Reviews

This hugely original book remaps the territory for the study of language generally, and systemic functional linguistics in particular, as we enter the mid-21st century. O’Grady and Bartlett cover vast swathes of research, juxtaposing approaches that are normally kept separate by disciplinary and sectarian boundaries. No cow is sacred for them, yet neither do they indulge in iconoclasm for its own sake. They are unafraid to rethink the subject from the ground up, taking in its most complex and abstract dimensions and aiming to extract the key principles underlying them. And they possess the rare ability to get those dimensions across to readers in clear and engaging language. Halliday’s dream of a social semiotic is here realised on a solid empirical footing. A true tour de force.
John E. Joseph, Professor of Applied Linguistics, School of Philosophy, Psychology & Language Sciences, University of Edinburgh

The Language Dynamic is a significant contribution not only to systemic-functional linguistics, but to the language sciences more broadly. Authors Gerard O'Grady and Tom Bartlett articulate a series of compelling arguments to demonstrate the irreducibility of 'language' to abstract form. They show how languaging involves the co-articulation of multi-scalar dynamics that range from and integrate the neural, the bodily, and the socio-cultural scales. Both the extensive and elegant empirical analyses and the carefully argued theoretical re-working of key constructs such as articulation, criteriality, stratification, system, meta-redundancy, and others provide readers with important new analytical and theoretical tools for re-thinking many core constructs of SFL in the light of recent advances in the developing dialogue between the biological, cognitive, ecological, linguistic, and social sciences. The book is a major contribution to this dialogue. Highly recommended.
Paul J. Thibault, professor emeritus, linguistics & communication sciences, University of Agder, Kristiansand.

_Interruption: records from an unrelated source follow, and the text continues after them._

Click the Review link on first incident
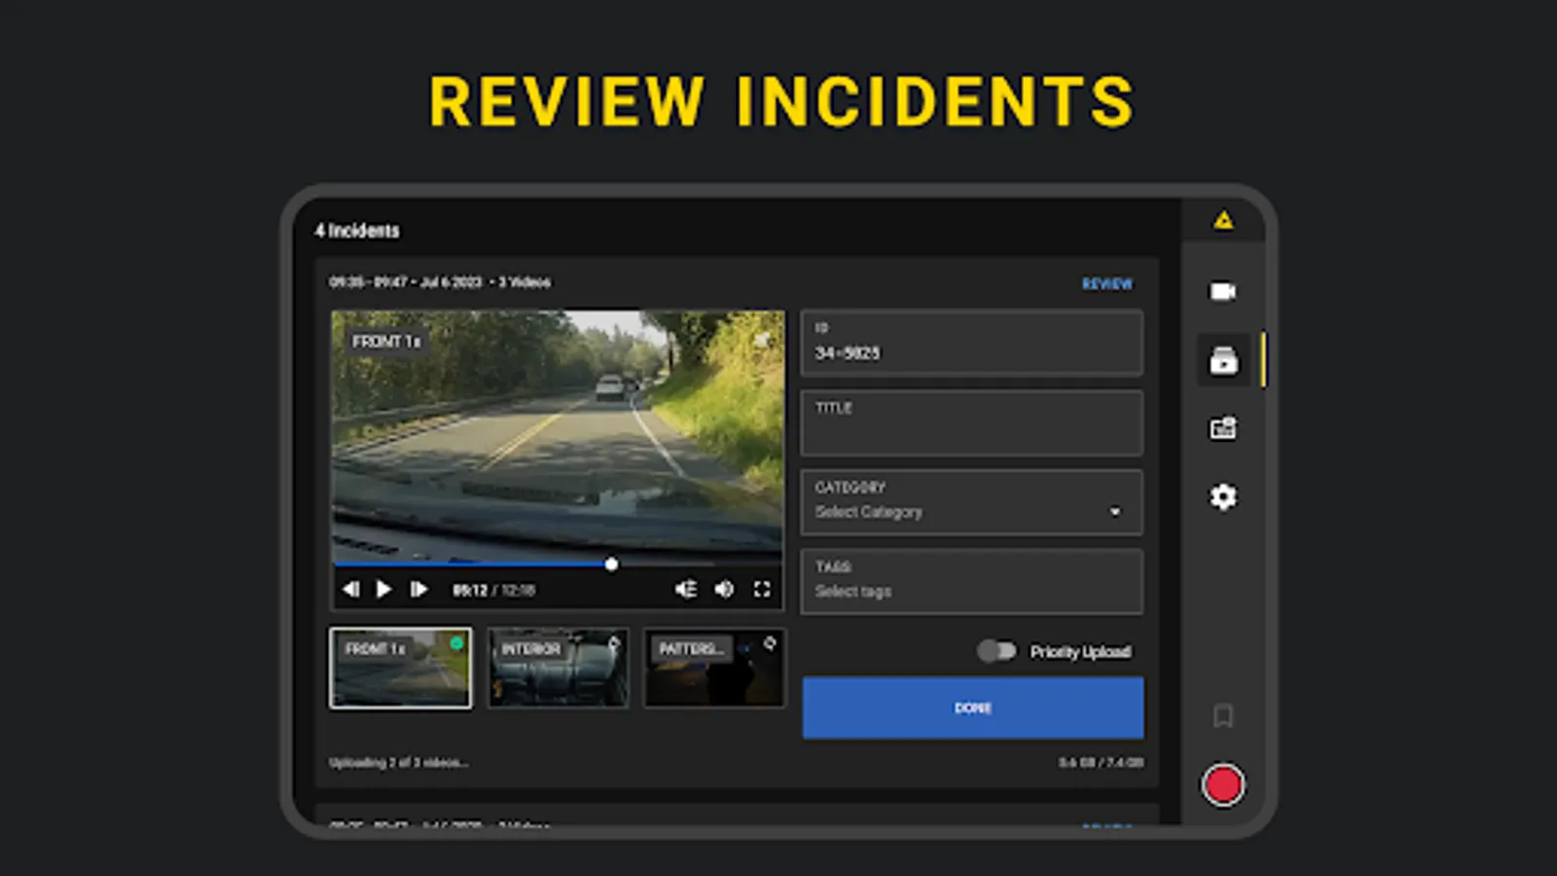coord(1106,284)
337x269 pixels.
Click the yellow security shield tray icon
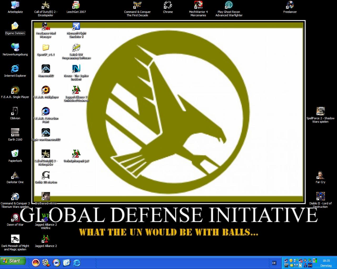291,261
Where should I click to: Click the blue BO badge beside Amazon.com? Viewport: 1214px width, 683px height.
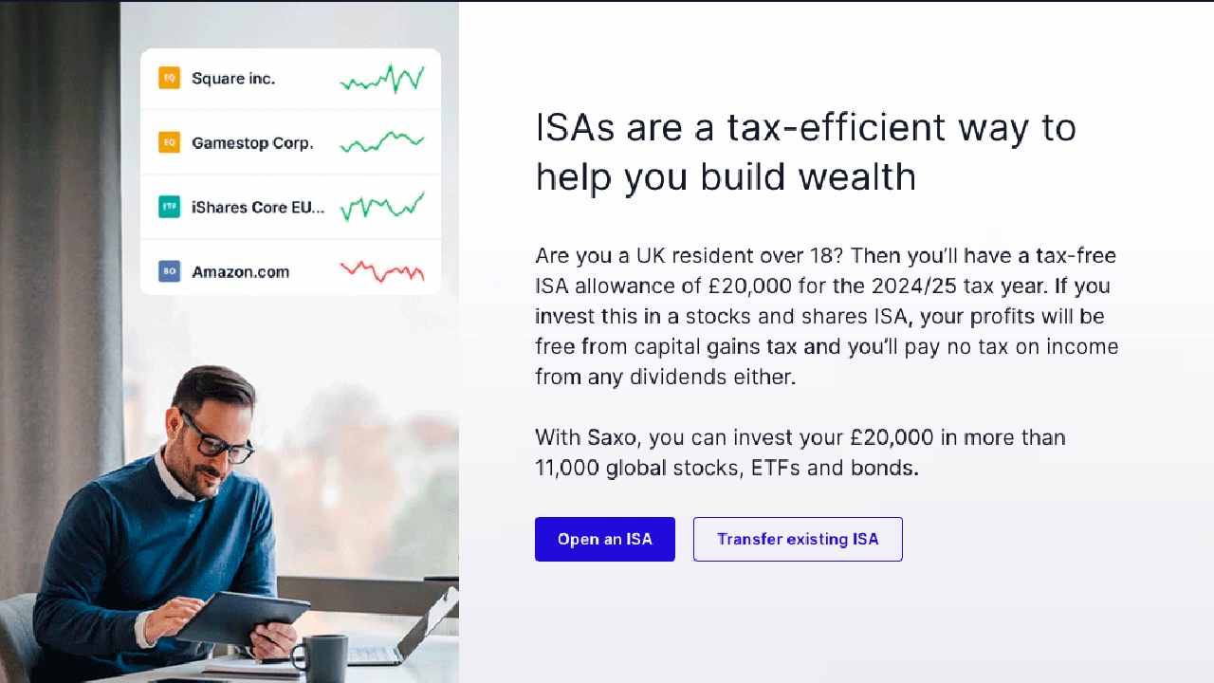170,271
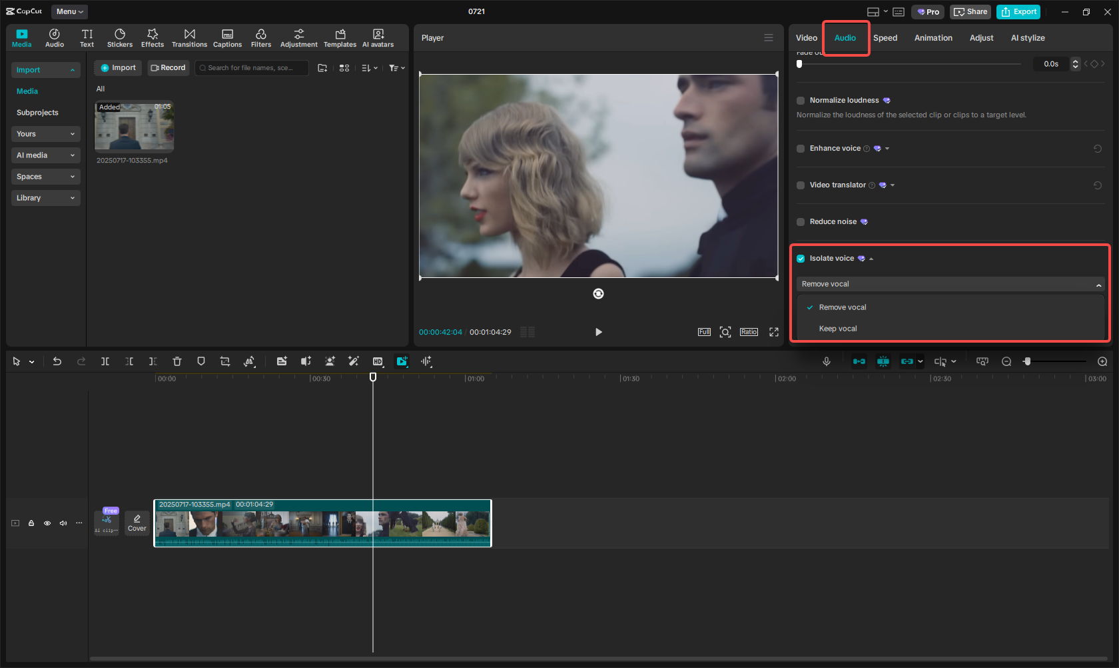
Task: Open the Menu in the title bar
Action: [69, 11]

O'Grady and Bartlett's insightful and inclusive synthesis is just what the current clogged-up discipline of Linguistics needs as a basis for the next stage of Theory. I love the way their key concept, "dynamic" so elegantly extends the scope of Linguistics into a well-motivated three-way interdisciplinarity, in which so many problematic dyads (language and society, body and mind, grammar and discourse, biology and language, future and past)come together as intrinsically related strands of language and life.
Bob Hodge, Author of Social Semiotics for a Complex World (2017).